At every place he’s worked, Disco tries to enforce an unspoken dress code. “I don’t believe in shorts,” he states. “Don’t come to me looking like you just came from a bonfire.” Fashion has relaxed over the years, but it’s always been a struggle. “I mean, you had some celebs — I’m not going to mention any names — but they would come to Bungalow with pajamas on, like they just got out of bed.” He shakes his head. “They’d be like, ‘Disco! What’s up?’ And I’d be like, ‘Just go in, man. You’re good.’ But oh, Lord.”

Those who have been given Disco’s blessing over the years remember him fondly. “Guys will come up to me now and say, ‘Thank you! Because of you, I met my wife,’” he says with a laugh. (Disco also met his wife at Bungalow.)

But, of course, the people who don’t make the cut still try to negotiate their way in; Disco’s heard it all. In the old days, people would flash a business card to prove their worth. Then it was “Google me!” Now, it’s all about followers. “You have very young, rich knuckleheads now, because everyone’s an Instagram millionaire,” Disco sighs. “I was working at a place and one of the bouncers asked this girl for her ID, and she was like, ‘Excuse me? I have a million followers on Instagram,’” he recalls. “We get a lot of that. Everybody is an Instagram celeb. But it’s like, You’re not a celeb, you’re on Instagram. A bunch of nerds who sit in front of computers look at you. You’re not a celeb. I’m sorry.”
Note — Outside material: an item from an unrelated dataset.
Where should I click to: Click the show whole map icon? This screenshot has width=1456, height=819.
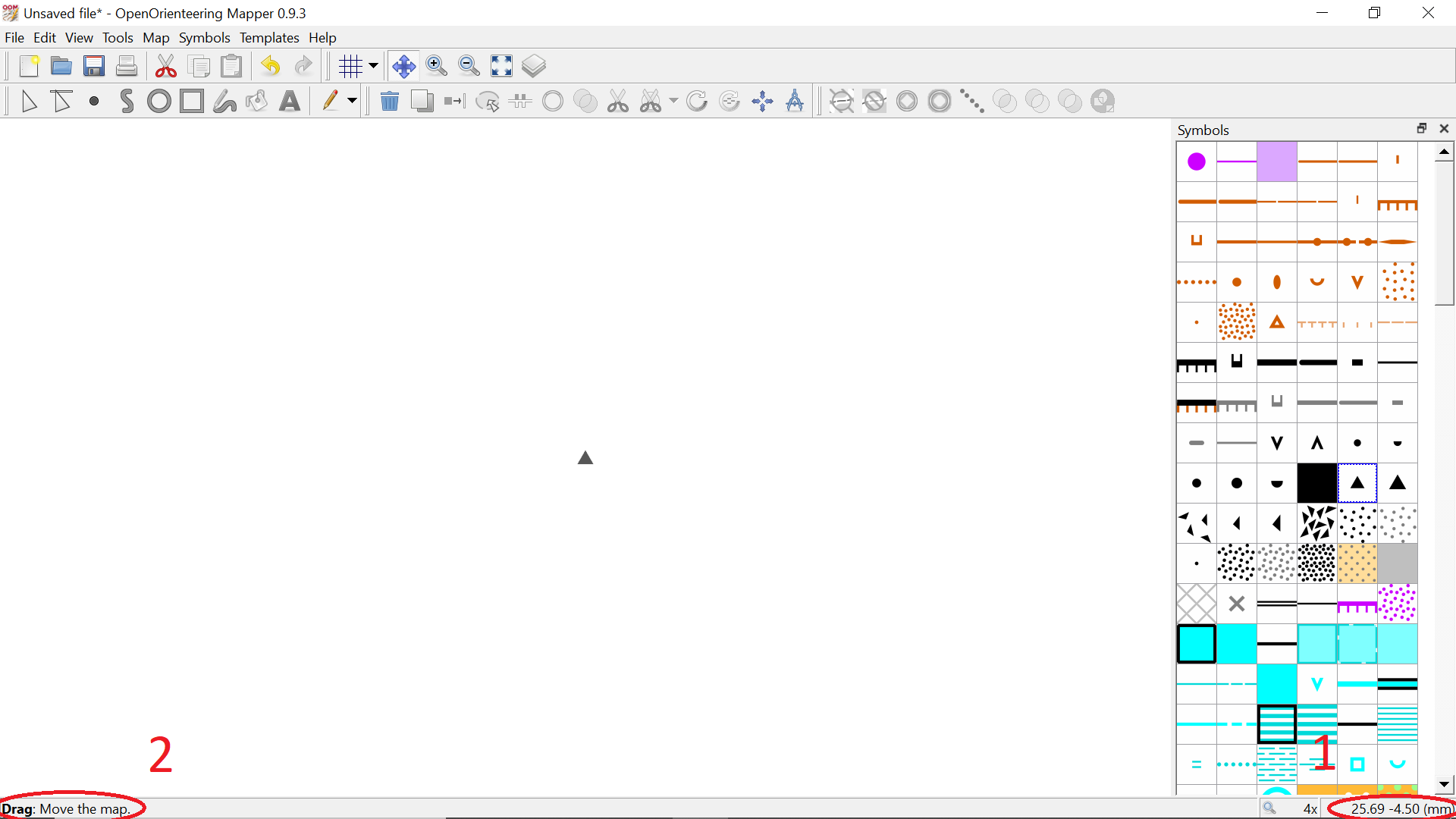[501, 67]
Temple Bar, which reopened last month under new ownership, is an attempt to bring back the discretion and intimacy of the original. Other than the signature chameleon skeleton, there’s no sign outside, and the lights are kept low so anyone who dares to pick up their phone instantly sticks out. When one of the bar’s partners reached out to Sacco to ask who might help set the tone at the door, she knew there was no one better than Disco. “Immediately, it puts the golden seal on your club to have him outside,” she says. “If I ever come back, he’s coming back with me, so they better enjoy him while they have him.”

For his part, Disco says he’s enjoying Temple Bar’s more “adult” clientele, some of whom are Bungalow 8 veterans, and his hours are a little earlier than they were at 1Oak, where he worked security before the pandemic. His job now includes checking vaccination cards, but his attitude hasn’t changed. “The way you approach that door — that’s the whole thing,” he explains. “I don’t want to hear who you are, how much money you make, or who your family is.” Ultimately, his job is to be an arbiter of good energy, and he takes this responsibility as seriously as ever. “Just come to the door like you have common sense,” is his advice to the newcomers. “If you’re nice to me, I’ll be nice to you.”